Starring: Chantell Stander, Amanda Donohoe, Paul Johansson

Year: 2002

What I expected from Hooded Angels was something akin to True Women.  If you haven’t seen it, that film was a 1997 made-for-TV movie about the strong women who helped shape out country in the days of the Wild West, Texas Revolution, and Civil War.  It starred Dana Delany, Annabeth Gish, and Angelina Jolie, in one of the latter’s earliest major roles.  It’s been years since I’ve seen it, but I remember the epic feel, the different viewpoint, and the great Western vibe.  So I wanted something like that again, perhaps slightly more adult given that it wasn’t made for television, but hopefully just as solid.  Well, what I got was something a bit more like Barbarian Queen without the boobs & sword fights.  And really, without the boobs & sword fights, what’s the point?

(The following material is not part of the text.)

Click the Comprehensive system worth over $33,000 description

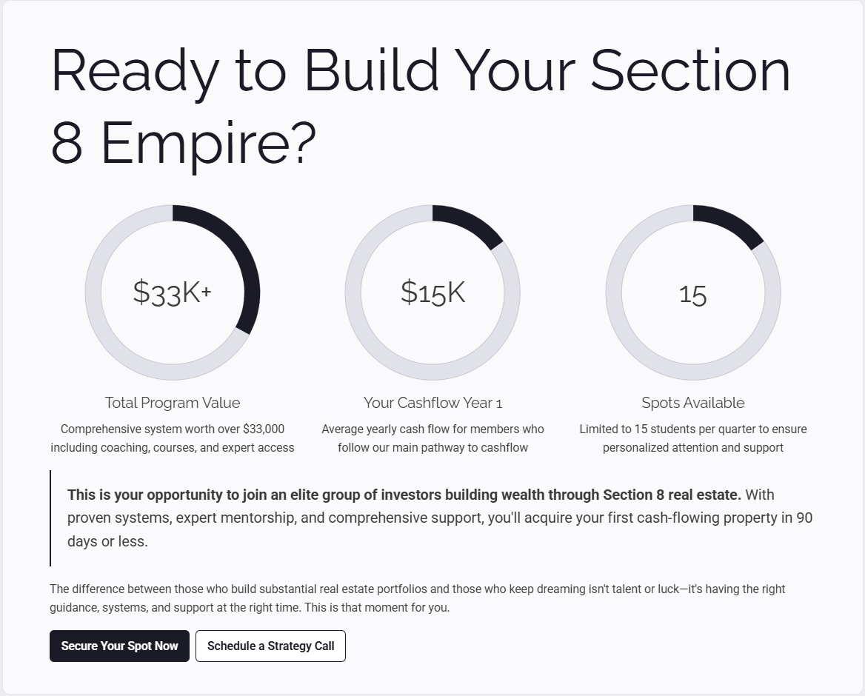point(173,438)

During the last days of the Civil War, the innocent were in just as much danger as the soldiers, as rogue forces roamed the west and took what they wanted.  In a small town, an attack rages, villagers are killed, and the men responsible escape.  Well, most of them.  The few who stayed behind are gunned down by the women who watched their families die, shot down by men who barely even noticed they were humans.  And so a new gang of criminals in born, made up of the widowed & childless who won’t see anything taken from them ever again.  Their justice left behind them long ago, they are now no more than thieves, organized & undercover, hooded beauties who have never been caught because no one knows what lies under the masks.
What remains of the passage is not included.